(Extracted records)
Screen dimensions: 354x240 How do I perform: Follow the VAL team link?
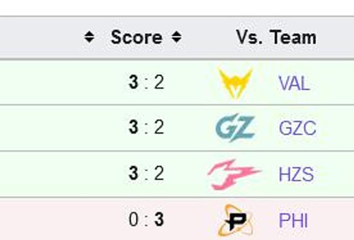(294, 83)
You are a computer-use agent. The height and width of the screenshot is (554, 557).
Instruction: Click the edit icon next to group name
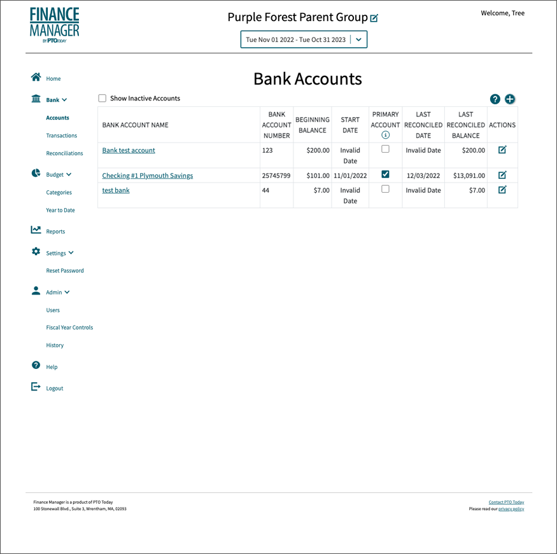point(374,18)
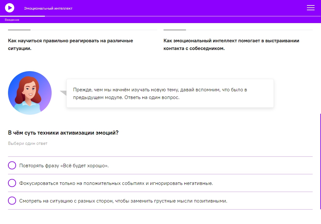Click «Как научиться правильно реагировать» topic text
Viewport: 321px width, 224px height.
[71, 45]
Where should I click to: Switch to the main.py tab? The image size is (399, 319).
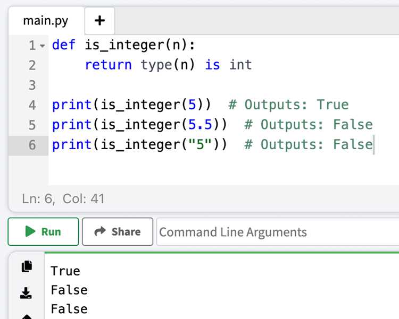tap(46, 21)
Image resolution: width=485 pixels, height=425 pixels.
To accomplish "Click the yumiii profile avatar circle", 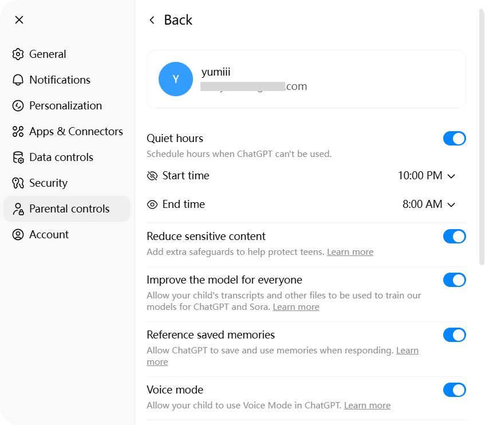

# [Work task]
For the entries above, return an exact copy that omits the images.

# [Worked solution]
Screen dimensions: 354x240 How do I perform: Follow the VAL team link?
(294, 83)
You are a computer-use agent. The height and width of the screenshot is (554, 557).
Instruction: Click the edit icon next to group name
point(374,18)
Click «Как научиться правильно реагировать» topic text
Viewport: 321px width, 224px height.
[71, 45]
Where should I click to: Switch to the main.py tab? The image size is (399, 319).
tap(46, 21)
Image resolution: width=485 pixels, height=425 pixels.
To accomplish "Click the yumiii profile avatar circle", 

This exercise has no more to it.